● EXERCISE
Report each line from the data below that holds the word "agent".

+++

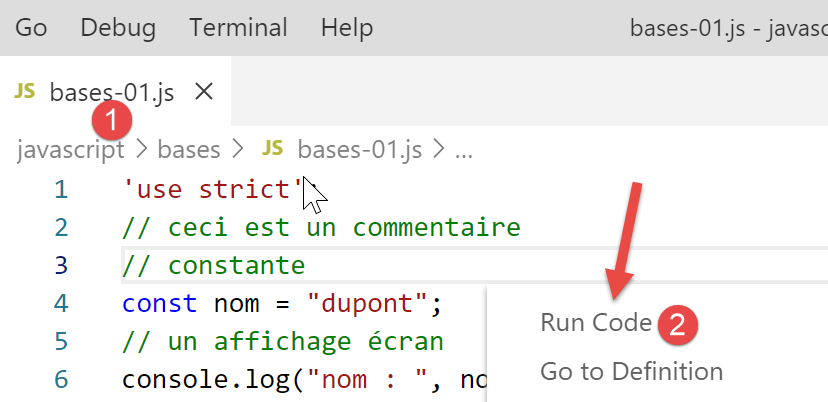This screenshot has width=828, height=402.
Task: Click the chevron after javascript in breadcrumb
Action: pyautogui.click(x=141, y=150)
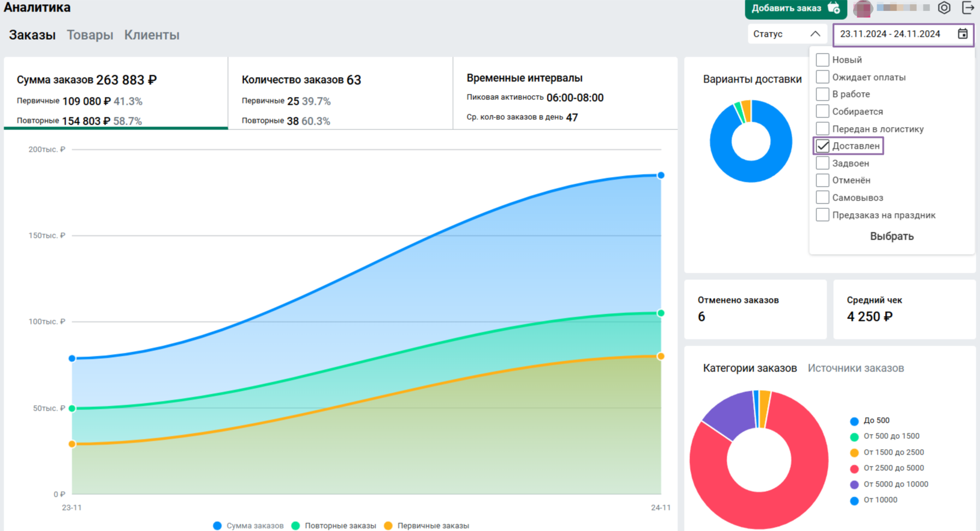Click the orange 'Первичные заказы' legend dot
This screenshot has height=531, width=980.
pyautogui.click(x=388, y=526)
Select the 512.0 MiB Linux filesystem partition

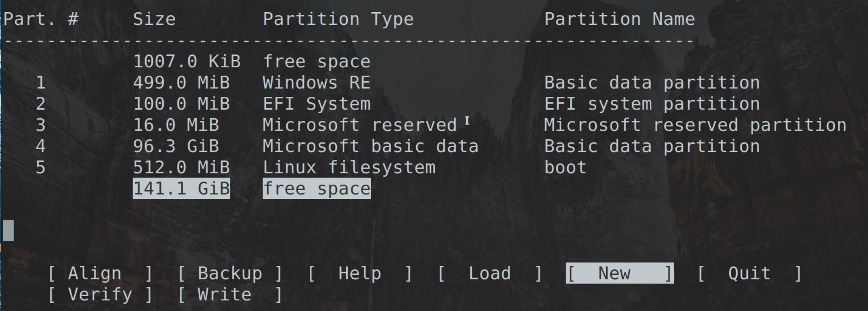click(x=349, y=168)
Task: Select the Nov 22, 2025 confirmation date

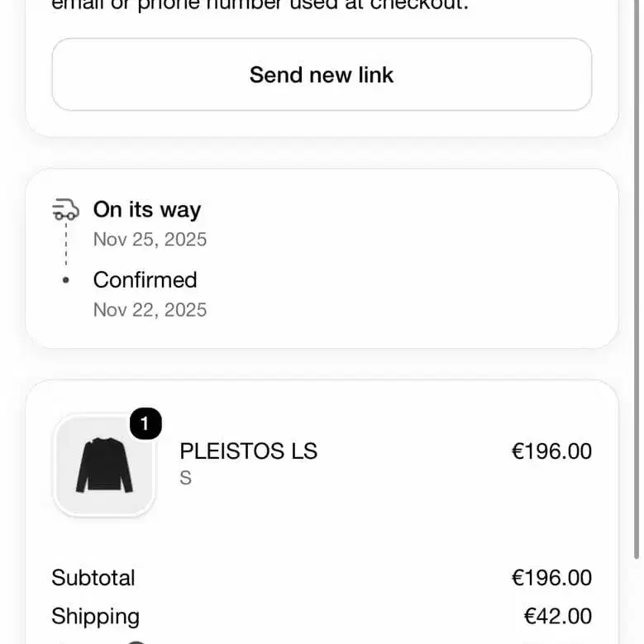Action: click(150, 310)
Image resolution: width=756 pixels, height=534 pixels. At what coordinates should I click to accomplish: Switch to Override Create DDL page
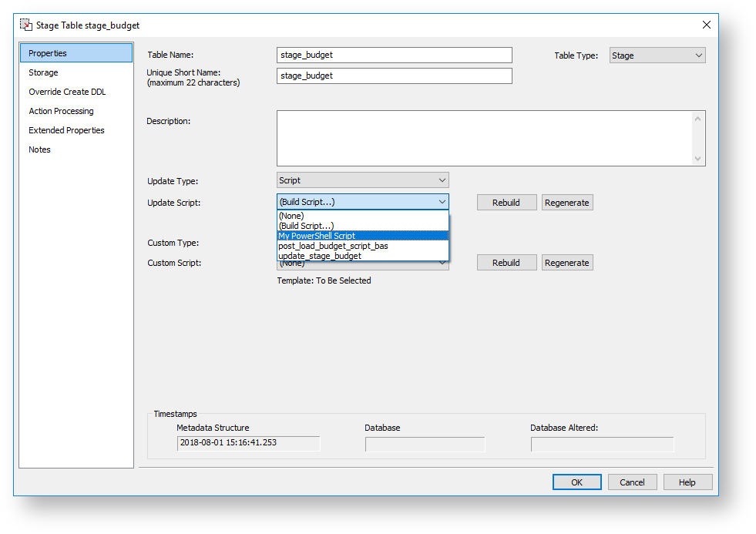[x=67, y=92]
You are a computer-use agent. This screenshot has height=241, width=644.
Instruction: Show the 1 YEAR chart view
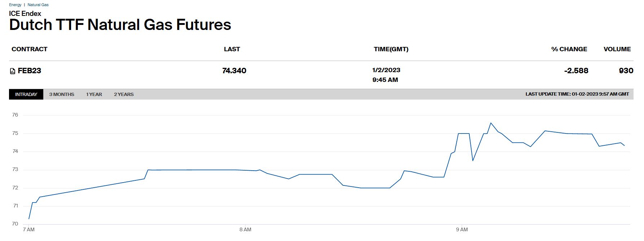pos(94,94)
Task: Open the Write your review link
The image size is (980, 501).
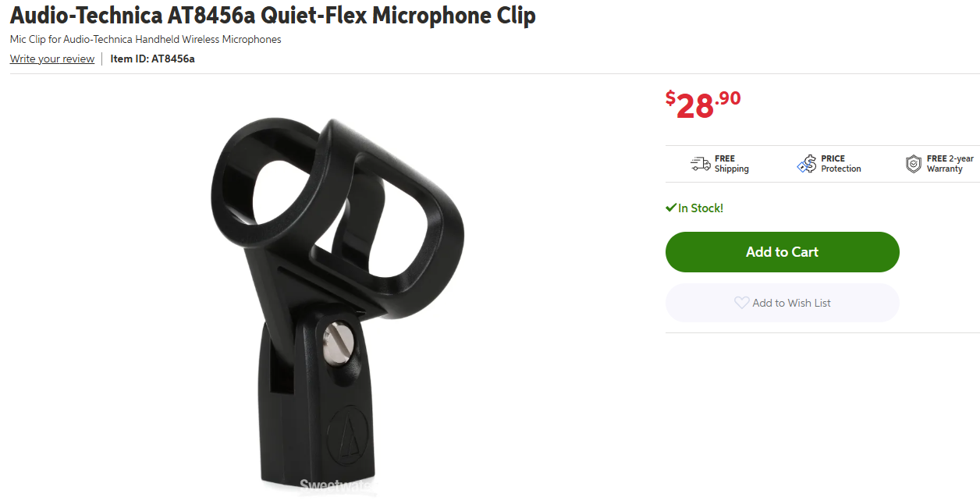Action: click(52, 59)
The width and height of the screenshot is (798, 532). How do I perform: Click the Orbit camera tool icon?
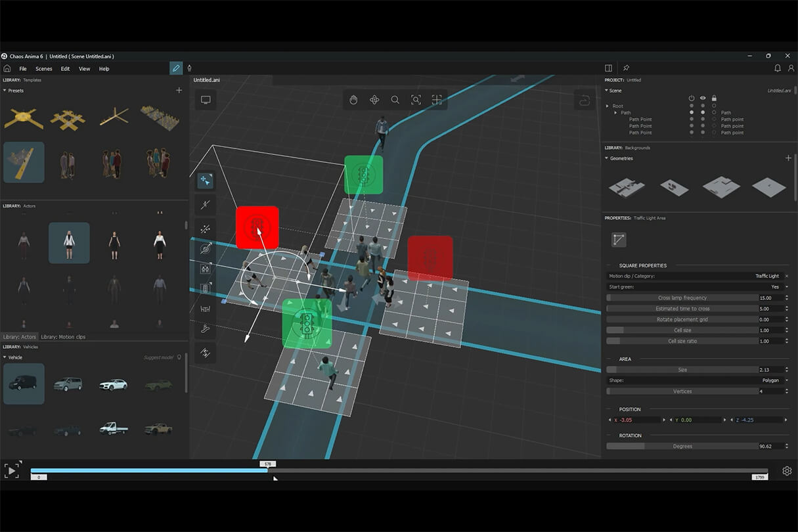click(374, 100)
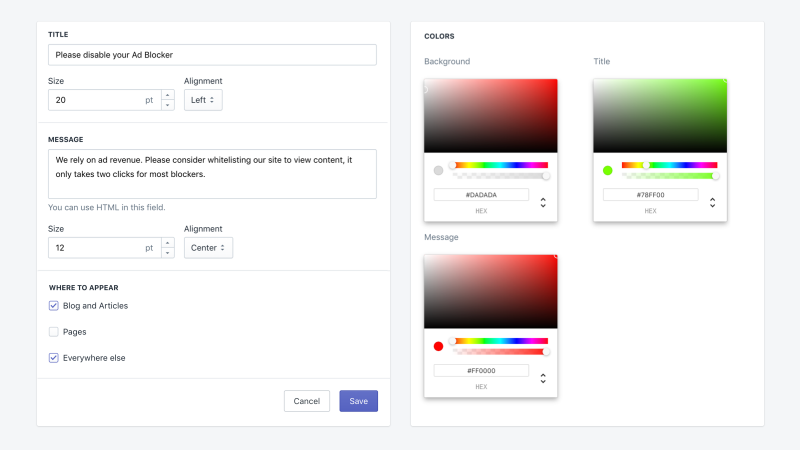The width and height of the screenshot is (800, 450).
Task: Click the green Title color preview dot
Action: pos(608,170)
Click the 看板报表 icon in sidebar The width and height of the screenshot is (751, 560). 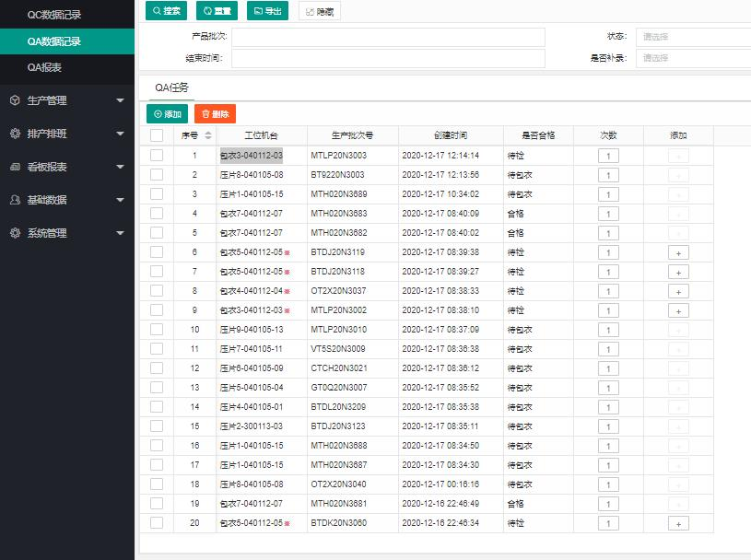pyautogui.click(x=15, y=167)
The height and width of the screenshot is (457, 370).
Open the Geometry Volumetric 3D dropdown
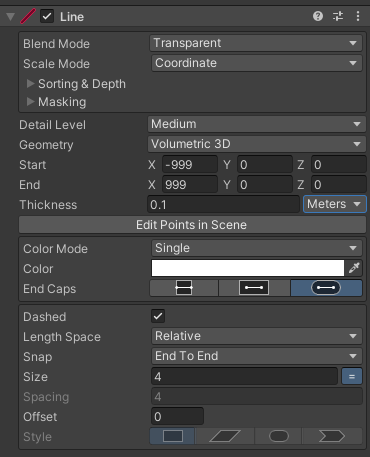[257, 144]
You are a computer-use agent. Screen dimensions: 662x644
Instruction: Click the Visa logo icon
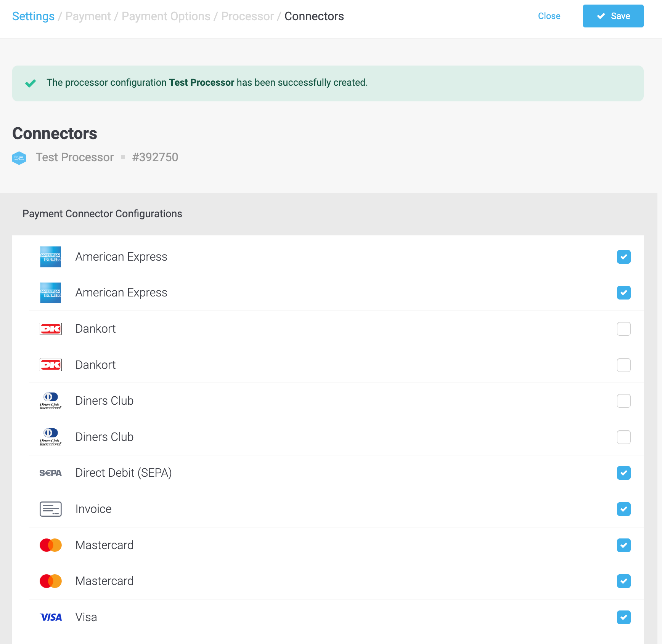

+++

● ANSWER TO THE PROBLEM
You are a computer-use agent. This screenshot has height=241, width=644.
You are a computer-use agent. Screen dimensions: 662x644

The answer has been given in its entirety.